Background: β-lactams are crucial for anti-Mycobacterium abscessus complex (MABC) therapy. Treating infections is challenging since MABC produces a class A β-lactamase (BlaMab) , which is capable of hydrolyzing β-lactams thus causing drug resistance. Diazabicyclooctane (DBO) β-lactamase inhibitors (BLIs) can inhibit BlaMab. FL058 is a novel DBO BLI; the anti-MABC activity of FL058 combined with β-lactams remains unknown.
Methods: The activities of ten β-lactams (imipenem, meropenem, faropenem, tebipenem, cefoxitin, cefepime, ceftazidime, cefdinir, cefuroxime, and amoxicillin) combined with three DBO BLIs (FL058, avibactam, and relebactam) toward two MABC reference strains were determined by broth microdilution assay. The anti-MABC activities of imipenem combined with three BLIs against 193 clinical isolates were also evaluated. The activity of imipenem combined with FL058 was also tested against intracellular MABC residing in macrophages and in a mouse model. Finally, the BlaMab mutations in clinical isolates were analyzed using sequence alignment to determine whether BlaMab mutations are associated with DBO BLIs sensitivity.

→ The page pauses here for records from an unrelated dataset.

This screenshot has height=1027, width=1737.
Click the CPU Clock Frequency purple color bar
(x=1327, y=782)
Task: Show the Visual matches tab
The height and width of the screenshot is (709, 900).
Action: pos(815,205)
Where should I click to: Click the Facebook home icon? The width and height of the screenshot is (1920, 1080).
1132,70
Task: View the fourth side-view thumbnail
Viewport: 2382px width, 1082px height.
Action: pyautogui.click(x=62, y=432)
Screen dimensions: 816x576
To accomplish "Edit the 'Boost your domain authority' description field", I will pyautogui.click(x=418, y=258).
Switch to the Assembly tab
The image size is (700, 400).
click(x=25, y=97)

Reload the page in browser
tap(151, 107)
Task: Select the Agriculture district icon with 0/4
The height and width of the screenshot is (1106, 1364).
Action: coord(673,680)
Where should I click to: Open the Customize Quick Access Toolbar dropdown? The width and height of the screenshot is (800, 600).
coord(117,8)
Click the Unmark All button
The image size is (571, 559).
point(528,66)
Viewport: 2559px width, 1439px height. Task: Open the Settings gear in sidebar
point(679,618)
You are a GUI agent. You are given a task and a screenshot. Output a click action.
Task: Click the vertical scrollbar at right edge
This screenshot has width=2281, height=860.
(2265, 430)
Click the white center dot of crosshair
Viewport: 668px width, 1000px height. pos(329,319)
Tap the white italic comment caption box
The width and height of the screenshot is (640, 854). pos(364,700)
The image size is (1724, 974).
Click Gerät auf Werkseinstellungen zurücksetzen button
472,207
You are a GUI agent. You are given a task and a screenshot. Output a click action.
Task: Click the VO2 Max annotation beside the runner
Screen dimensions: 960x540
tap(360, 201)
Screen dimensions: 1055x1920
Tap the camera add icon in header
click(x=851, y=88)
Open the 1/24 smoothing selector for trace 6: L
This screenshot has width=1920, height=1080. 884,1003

Results: FL058, avibactam and relebactam significantly increased the anti-MABC activity of β-lactams, especially imipenem, against reference strains and clinical isolates. The anti-MABC activity of imipenem combined with FL058 was superior to its activity when combined with either avibactam or relebactam. The combination of imipenem and FL058 significantly reduced the numbers of intracellular organisms in cultured macrophages, and of viable bacteria in the lungs of MABC-infected mice. Rough morphotypes tended to be more resistant than smooth morphotype. A BlaMab T141A mutation may reduce the susceptibility of MABC to imipenem-BLIs.
Conclusion: The elevated anti-MABC activity exhibited by imipenem combined with FL058 suggests a potential new approach to treating MABC infections.
Keywords: FL058; Mycobacterium abscessus complex; diazabicyclooctane β-lactamase inhibitor; β-lactam.